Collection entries

[Begin]

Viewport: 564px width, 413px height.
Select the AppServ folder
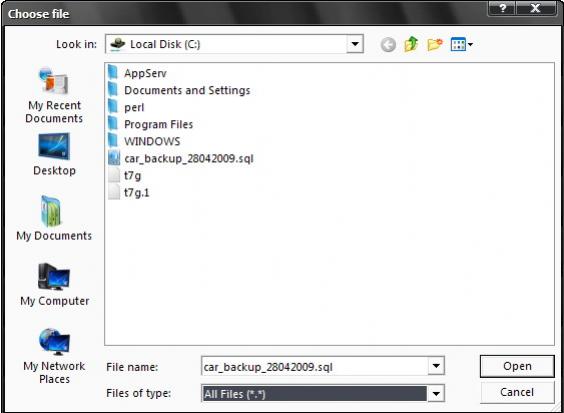[137, 73]
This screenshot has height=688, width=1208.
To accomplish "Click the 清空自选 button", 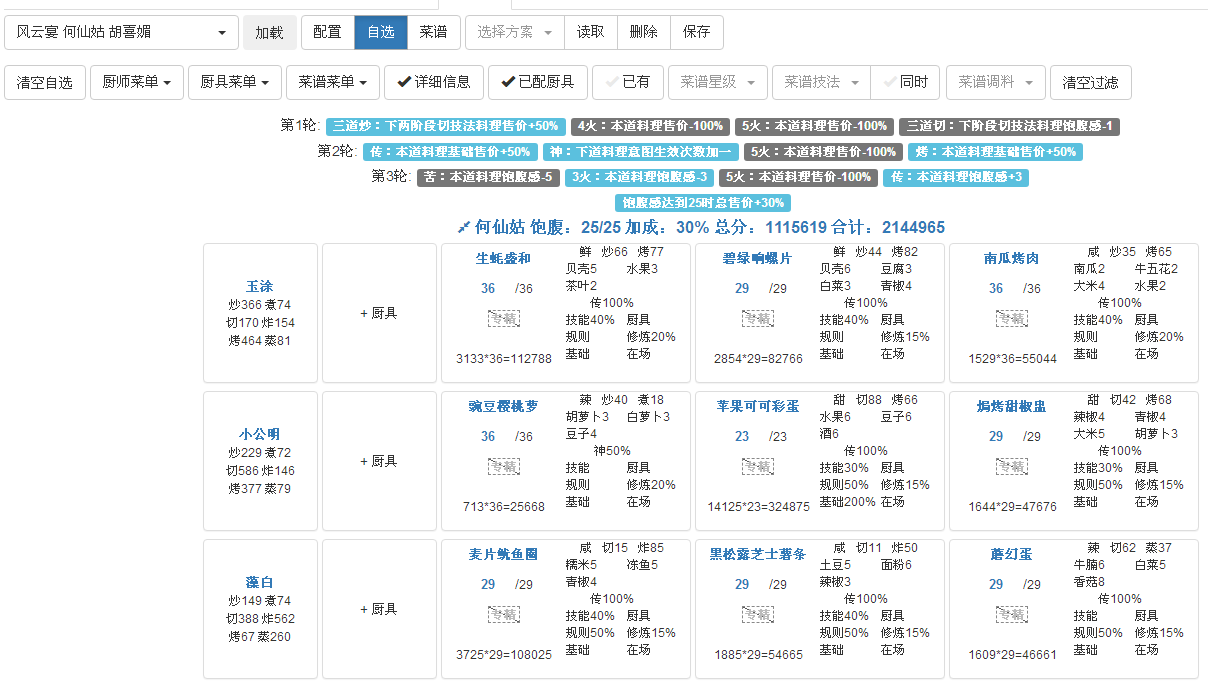I will (x=45, y=82).
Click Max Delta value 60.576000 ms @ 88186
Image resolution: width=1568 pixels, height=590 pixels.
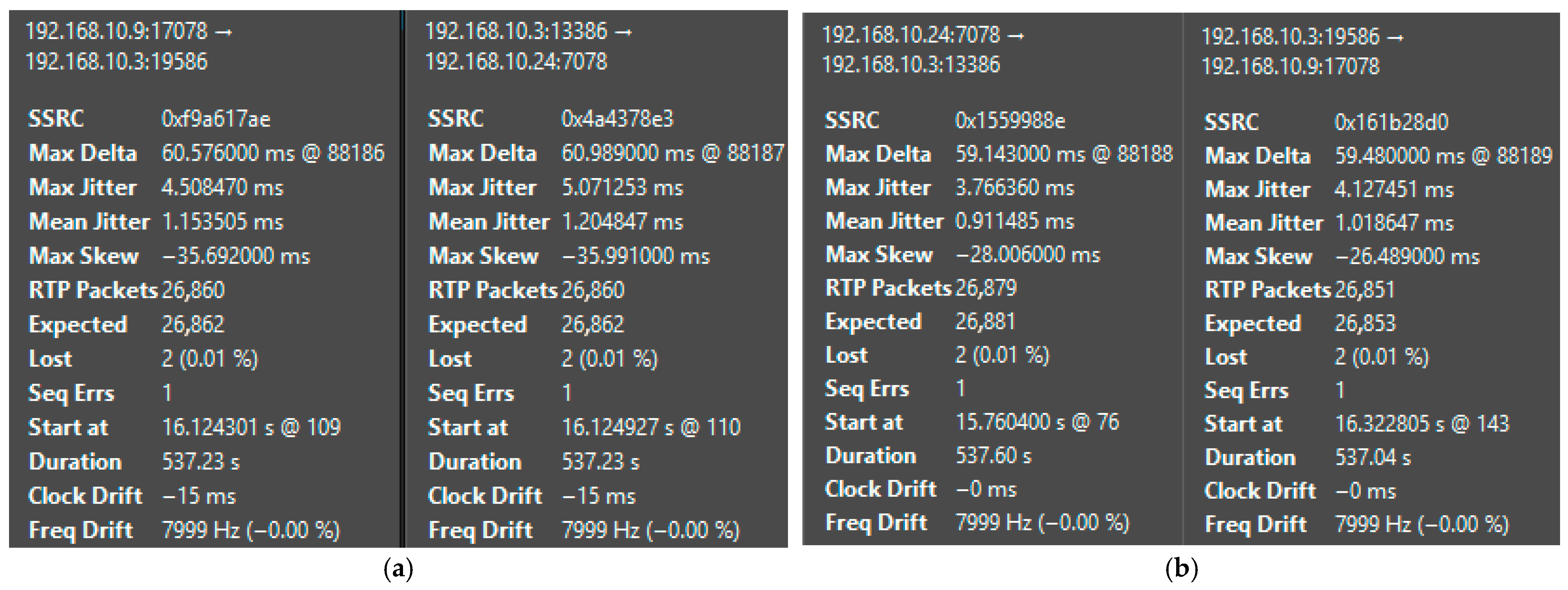pos(273,153)
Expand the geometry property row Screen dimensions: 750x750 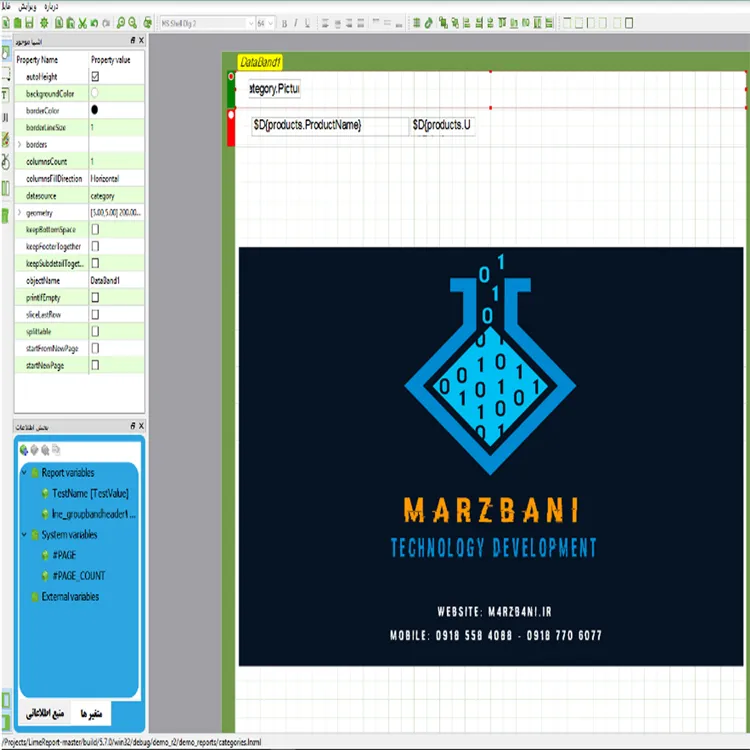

[End]

__REQUIREMENTS__. List each line of the material above that contains the string "height". Match case exactly.

__EXPECTED OUTPUT__.
Viewport: 564px width, 413px height.
This screenshot has height=688, width=1208.
Image resolution: width=1568 pixels, height=590 pixels.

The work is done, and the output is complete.